Write out the records word for word, with no pictures.

[Stored items]
——

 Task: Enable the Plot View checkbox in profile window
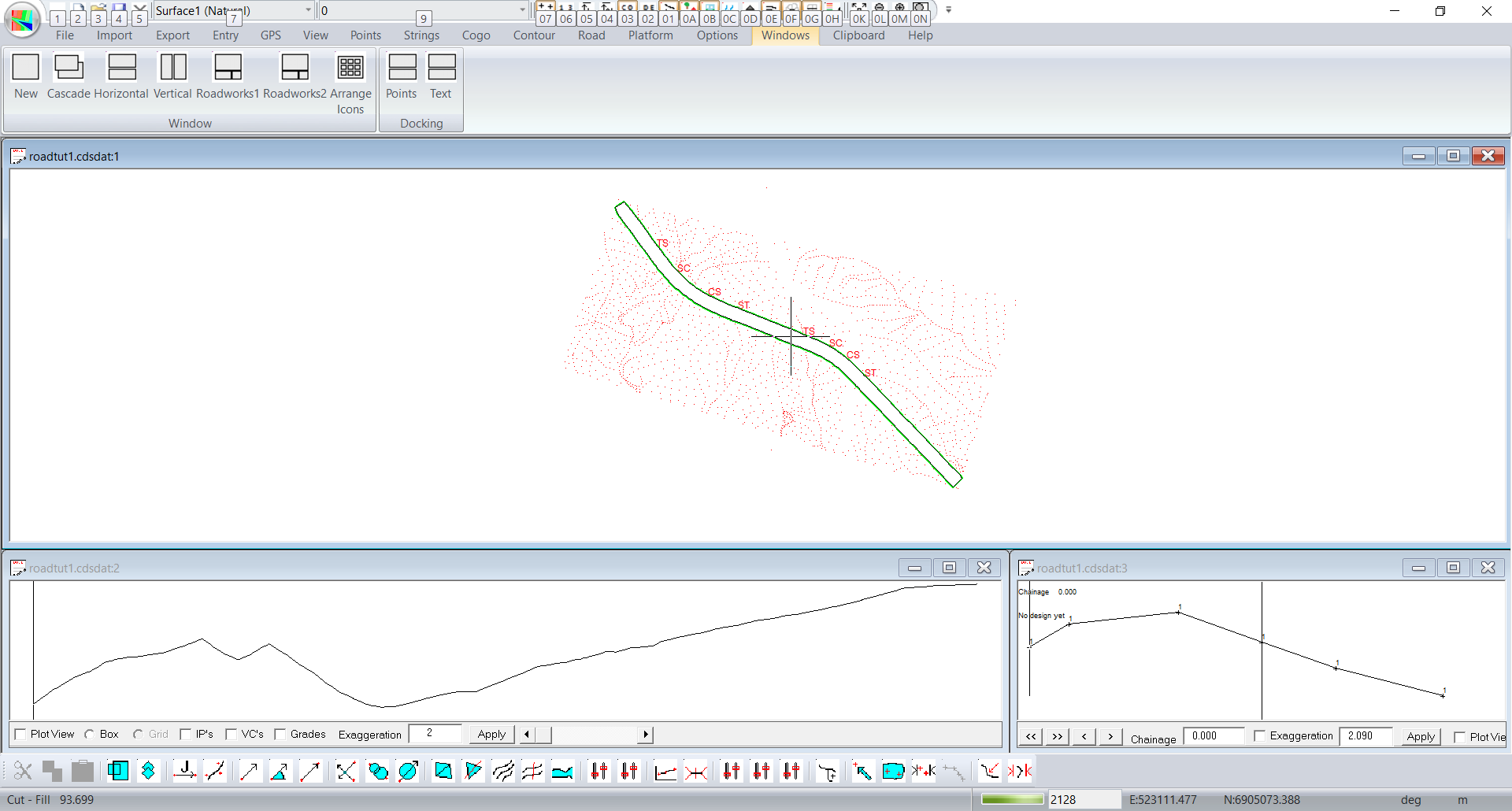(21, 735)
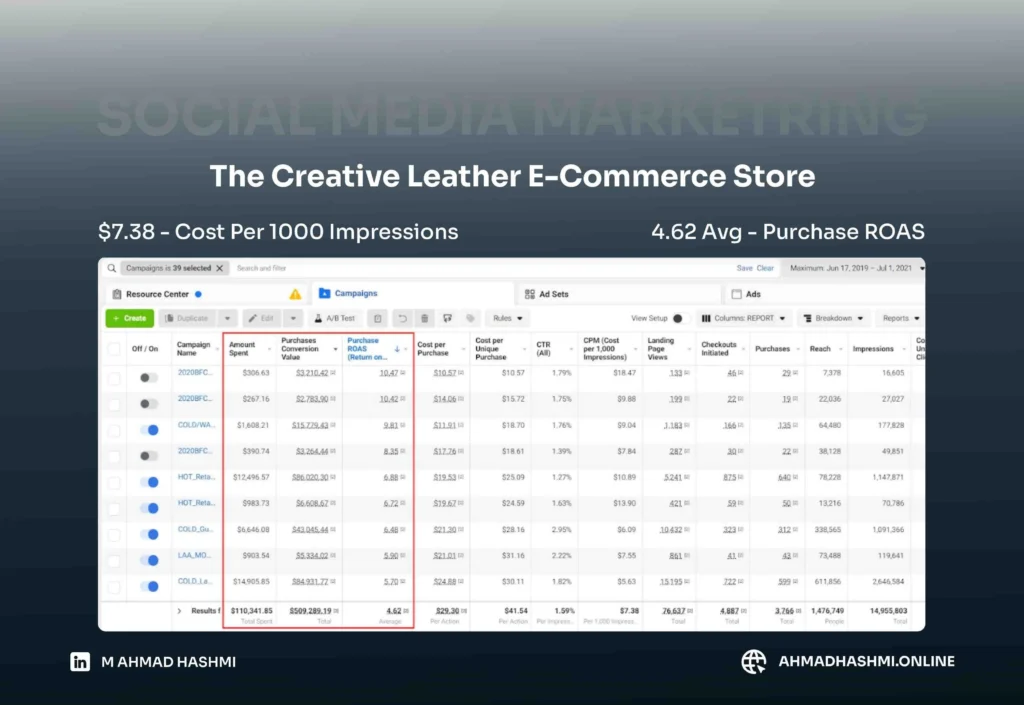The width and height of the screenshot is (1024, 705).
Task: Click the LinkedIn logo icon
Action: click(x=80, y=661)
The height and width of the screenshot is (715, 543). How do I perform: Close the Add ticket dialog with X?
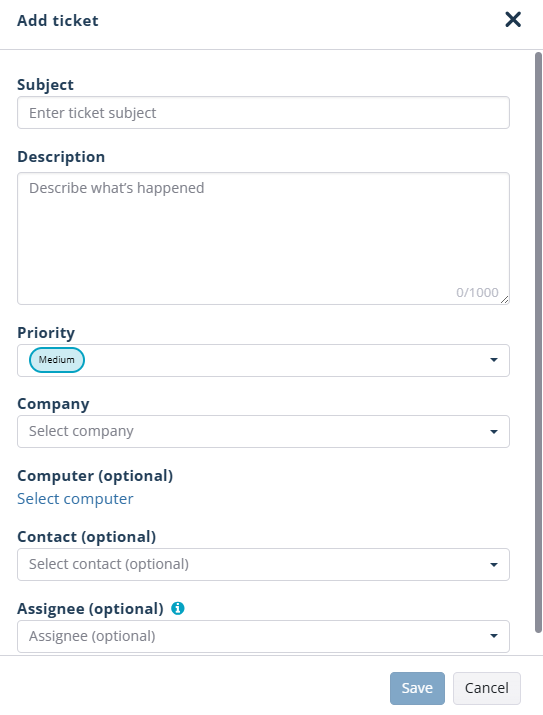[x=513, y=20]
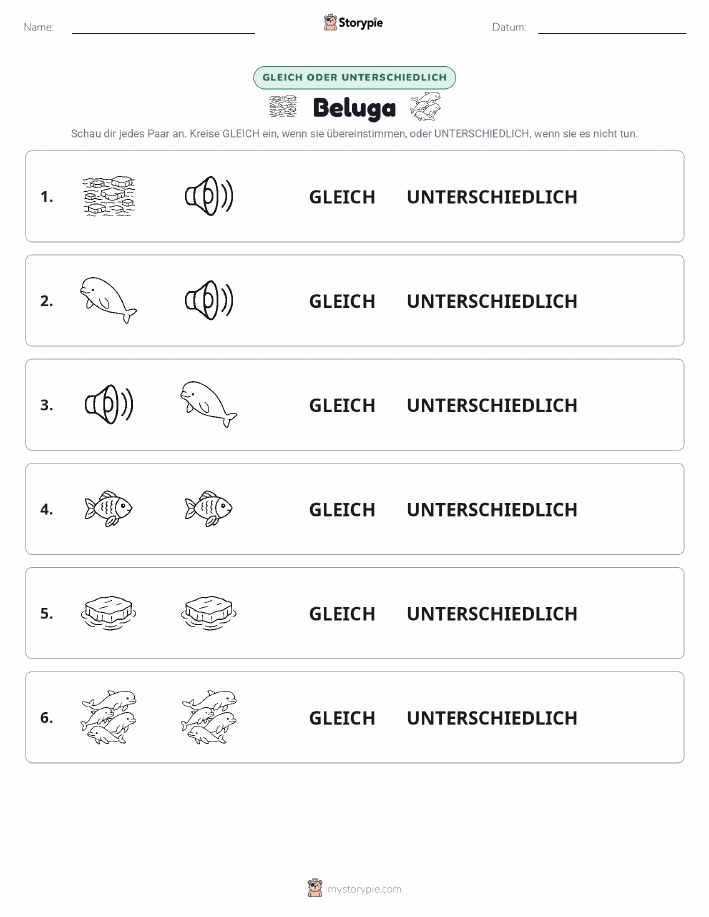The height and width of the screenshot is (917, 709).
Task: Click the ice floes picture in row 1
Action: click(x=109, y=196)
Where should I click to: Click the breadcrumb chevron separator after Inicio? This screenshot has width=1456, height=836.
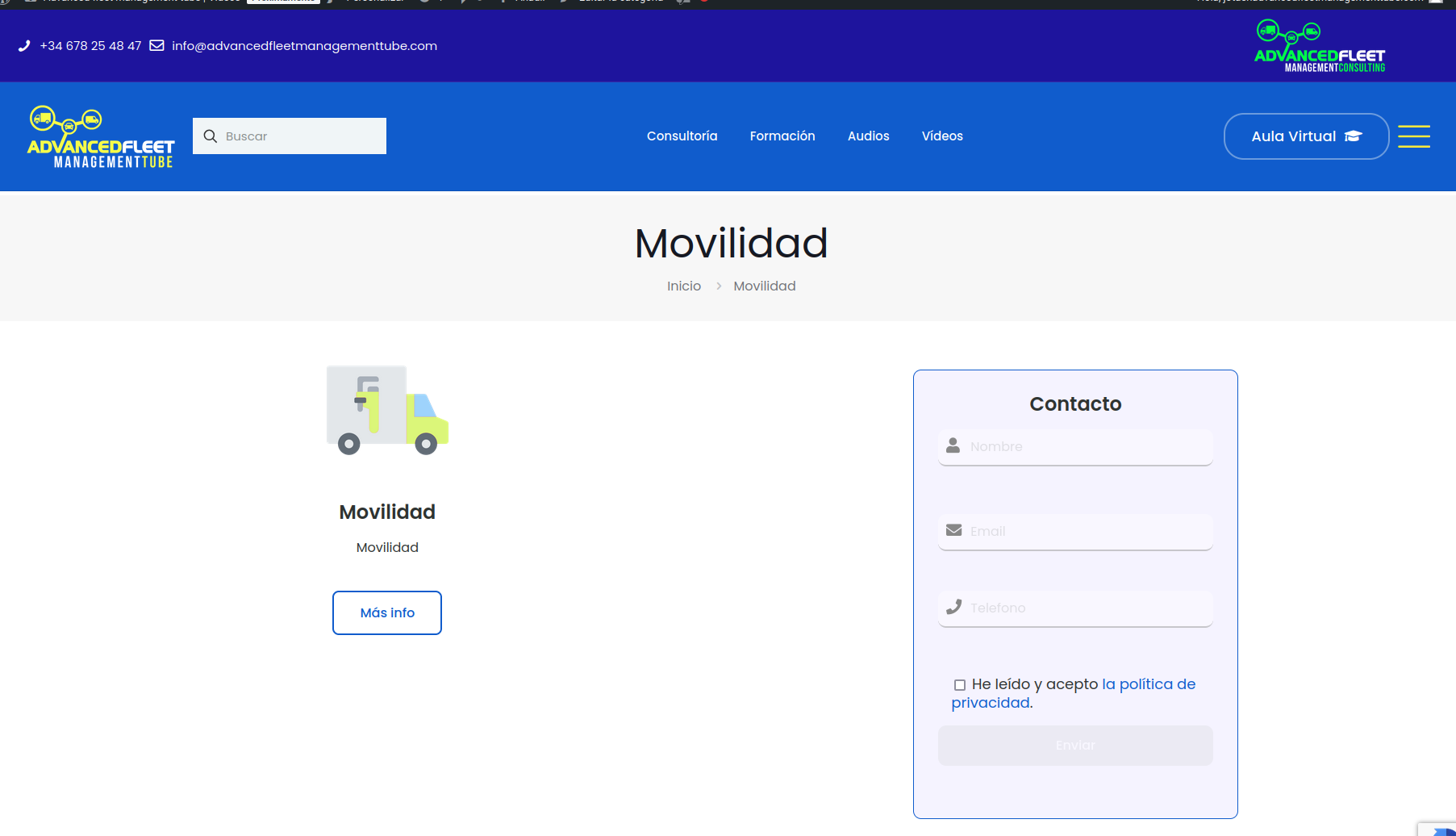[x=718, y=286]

——

## Response box
 Task: Enable the Plot View checkbox in profile window
(21, 735)
The width and height of the screenshot is (1024, 705).
Task: Click the LinkedIn logo icon
Action: click(x=80, y=661)
The height and width of the screenshot is (715, 543). How do I perform: Close the Add ticket dialog with X?
[x=513, y=20]
The height and width of the screenshot is (917, 709).
Task: Click the ice floes picture in row 1
Action: click(x=109, y=196)
Where should I click to: Click the breadcrumb chevron separator after Inicio? This screenshot has width=1456, height=836.
[x=718, y=286]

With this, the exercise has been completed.